Many of the PR ANG F-16s were sent directly to the 309th Aerospace Maintenance and Regeneration Group (AMARG) in Arizona where they remain to this day. The airframes can be put back into service if needed or parts of them may be used to replace damaged or worn out parts on other F-16s. Some may even end up reconfigured as a QF-16 to be used as a manned/unmanned aerial target.
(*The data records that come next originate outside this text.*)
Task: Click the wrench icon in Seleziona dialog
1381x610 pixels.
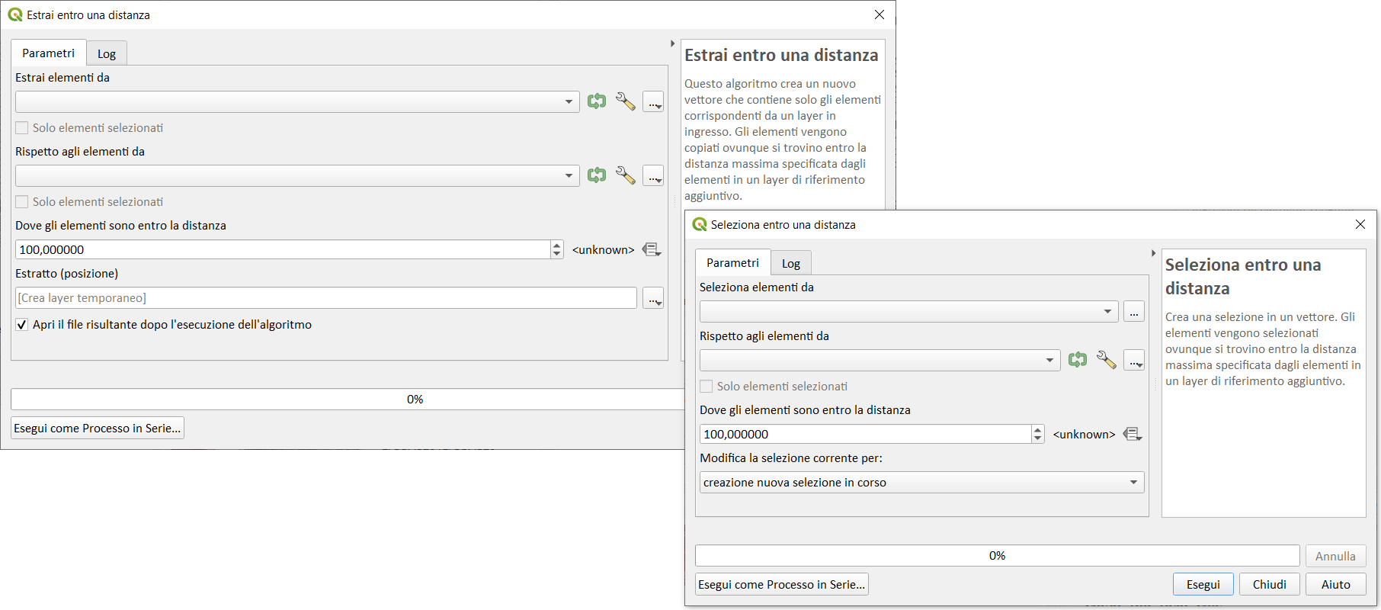Action: (1106, 360)
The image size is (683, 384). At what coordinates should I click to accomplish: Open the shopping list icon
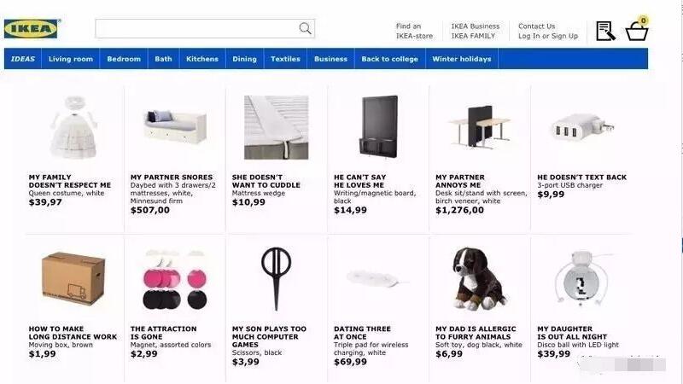tap(605, 31)
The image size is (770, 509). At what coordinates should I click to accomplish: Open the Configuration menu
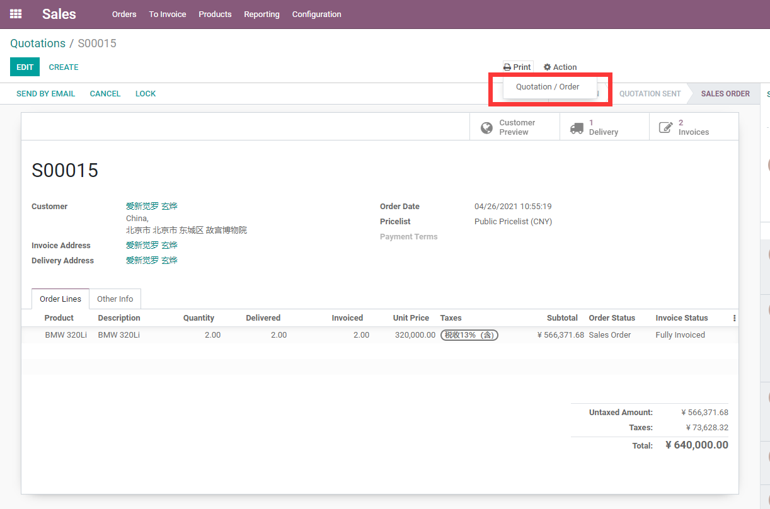(316, 14)
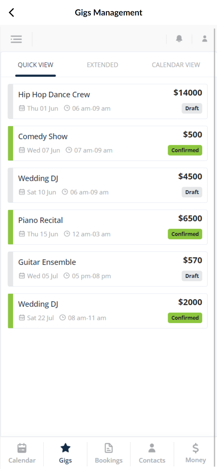217x469 pixels.
Task: Switch to the Calendar View tab
Action: coord(176,65)
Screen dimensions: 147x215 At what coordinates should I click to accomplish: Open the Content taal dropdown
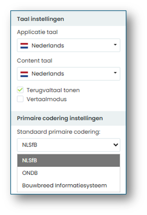tap(69, 74)
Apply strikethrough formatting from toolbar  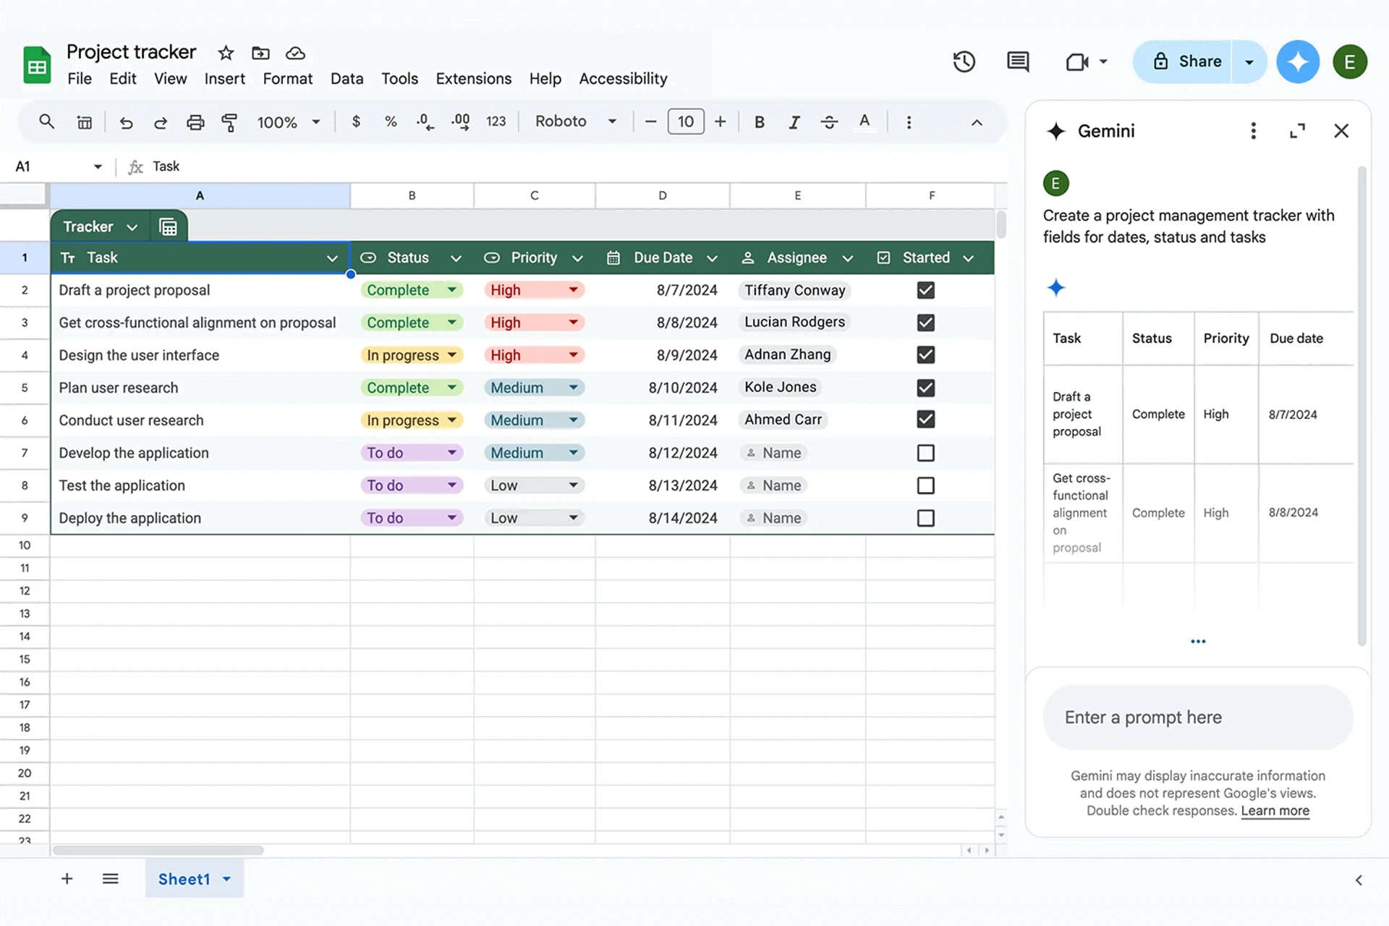(829, 122)
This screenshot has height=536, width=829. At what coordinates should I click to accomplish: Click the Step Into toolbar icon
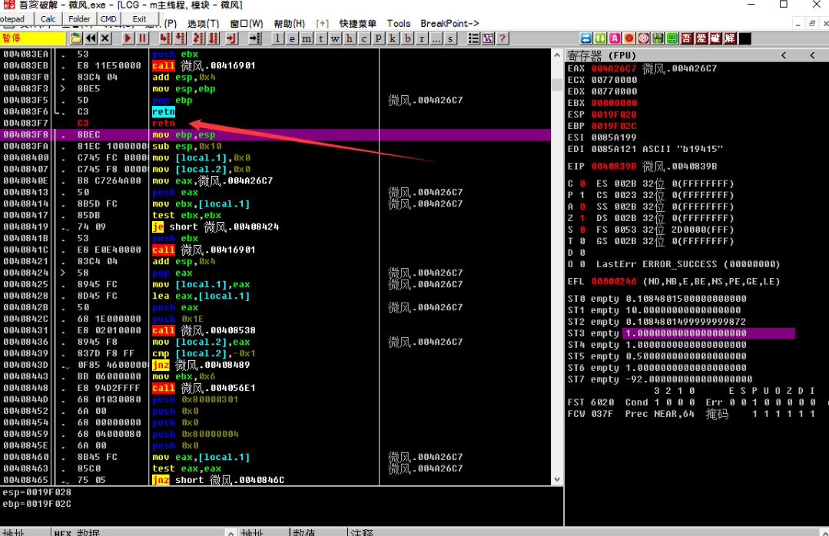pos(164,38)
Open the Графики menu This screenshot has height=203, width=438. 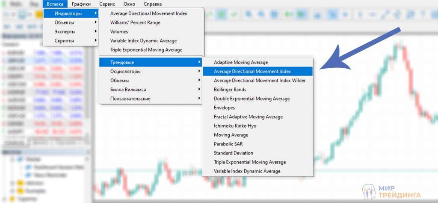[81, 4]
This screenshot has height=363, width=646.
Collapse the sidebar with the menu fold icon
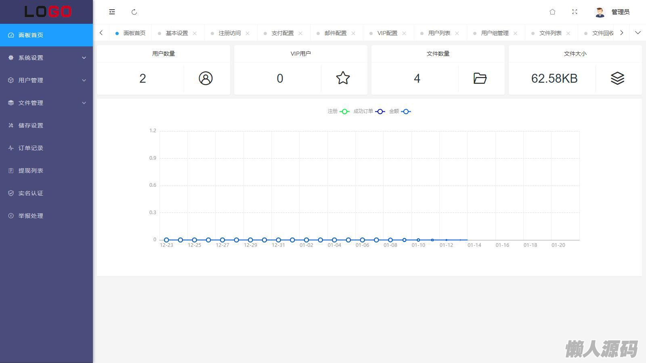(112, 12)
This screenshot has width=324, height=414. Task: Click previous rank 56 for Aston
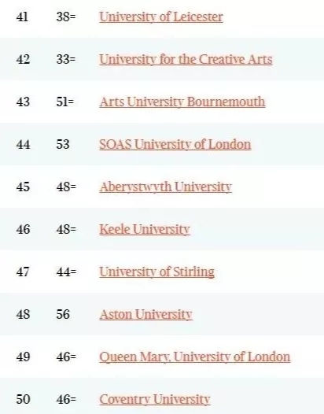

Beginning in June 1999, the primary mission of the Wing became support of Operation Coronet Oak. Air National Guard C-130 aircraft, aircrews and related support personnel deploy from the United States to Muñiz AGB providing theater airlift support for the U.S. Southern Command. The primary mission is to deliver Special Forces to any location in theater as directed by Southern Command. One C-130 is on alert 24/7/365 for that contingency. Coronet Oak shares the Muñiz flight line with the Puerto Rico Air National Guard, which also flies C-130s. The mission also includes any other kind of contingency and logistics support. Aircrews provide theater mobility, embassy support and airdrops. Along with their federal reserve duties, as commonwealth militia units, the elements of the Puerto Rico ANG can be activated by order of the Governor to provide protection of life and property, and preserve peace, order and public safety. Commonwealth missions include disaster relief in times of earthquakes, hurricanes, floods and forest fires, search and rescue, protection of vital public services, and support to civil defense. The unit also supports missions which fly people, food and mail. 2017 will mark the 70th anniversary of the Puerto Rico Air National Guard which has been an asset to the United States Air Force.